Luego se aclaró la garganta, se cruzó de brazos y añadió:
–Llevan aquí dos semanas y ahora es cuando se están empezando a relajar. Y quiero que sigan así.
–Sé cómo hacer mi trabajo –le dijo ella.
–Bien. Aquí la gente paga por estar incomunicada: ni periódicos, ni televisión, ni teléfono, ni Internet. A no ser que lo soliciten. Te he preparado la sala de conferencias, que está aquí al lado, con todo lo necesario para que trabajes. Aquí solo llegan clientes, y en aviones privados, así que no hay prensa. Podrás trabajar con total privacidad.
Con total privacidad. En un complejo turístico increíble, que irradiaba el poder y la presencia de Alex por todas partes. No obstante, a pesar de la tensión que había entre ambos, Yelena se había sentido unida a aquel lugar nada más poner el pie en su suelo rojizo. Como si el único motivo de su presencia allí fuese la necesidad de relajarse.

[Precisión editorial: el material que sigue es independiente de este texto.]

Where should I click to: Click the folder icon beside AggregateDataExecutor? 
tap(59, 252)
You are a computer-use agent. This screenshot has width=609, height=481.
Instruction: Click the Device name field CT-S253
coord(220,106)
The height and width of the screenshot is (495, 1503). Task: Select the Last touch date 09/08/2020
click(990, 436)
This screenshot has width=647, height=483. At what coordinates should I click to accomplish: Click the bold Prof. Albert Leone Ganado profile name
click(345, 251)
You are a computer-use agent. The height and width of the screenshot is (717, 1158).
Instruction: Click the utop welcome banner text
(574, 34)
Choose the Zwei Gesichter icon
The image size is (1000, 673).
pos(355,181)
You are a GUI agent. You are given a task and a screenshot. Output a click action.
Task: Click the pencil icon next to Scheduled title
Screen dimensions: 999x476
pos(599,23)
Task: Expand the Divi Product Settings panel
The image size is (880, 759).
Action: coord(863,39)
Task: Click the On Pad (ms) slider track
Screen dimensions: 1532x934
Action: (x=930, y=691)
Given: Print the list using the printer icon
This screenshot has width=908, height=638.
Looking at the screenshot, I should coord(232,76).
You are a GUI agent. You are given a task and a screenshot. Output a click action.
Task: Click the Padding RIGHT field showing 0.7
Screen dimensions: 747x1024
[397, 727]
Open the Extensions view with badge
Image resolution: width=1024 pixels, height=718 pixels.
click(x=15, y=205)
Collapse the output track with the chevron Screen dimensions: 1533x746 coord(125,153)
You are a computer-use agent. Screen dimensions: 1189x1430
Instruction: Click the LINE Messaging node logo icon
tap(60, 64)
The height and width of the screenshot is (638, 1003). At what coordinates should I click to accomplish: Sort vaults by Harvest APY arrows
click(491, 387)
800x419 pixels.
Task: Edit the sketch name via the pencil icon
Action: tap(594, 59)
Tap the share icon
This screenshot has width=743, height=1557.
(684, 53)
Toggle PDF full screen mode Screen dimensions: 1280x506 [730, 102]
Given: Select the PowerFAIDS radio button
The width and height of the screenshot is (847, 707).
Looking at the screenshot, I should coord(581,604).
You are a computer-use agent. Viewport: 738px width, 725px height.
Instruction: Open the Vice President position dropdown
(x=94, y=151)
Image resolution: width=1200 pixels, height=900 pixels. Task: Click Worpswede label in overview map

–¿Vienes mucho por aquí? –le preguntó a Alex.
–No tanto como me gustaría. Viajo entre Sídney, Canberra, Los Ángeles y Londres, sobre todo.
Yelena inclinó la cabeza.
–¿Londres? ¿Estáis pensando en abrir una franquicia de Sprint Travel en el Reino Unido? Carlos…
–¿Carlos qué? –le preguntó Alex muy serio.
–Me… me lo mencionó de pasada.
–Ya veo –dijo él antes de incorporarse–. Pero no. Rush Airlines tiene inversiones en el Reino Unido y en Estados Unidos. ¿Quieres ver tu nuevo lugar de trabajo?
Alex salió del despacho y atravesó el pasillo, y a ella no le quedó otra opción más que seguirlo.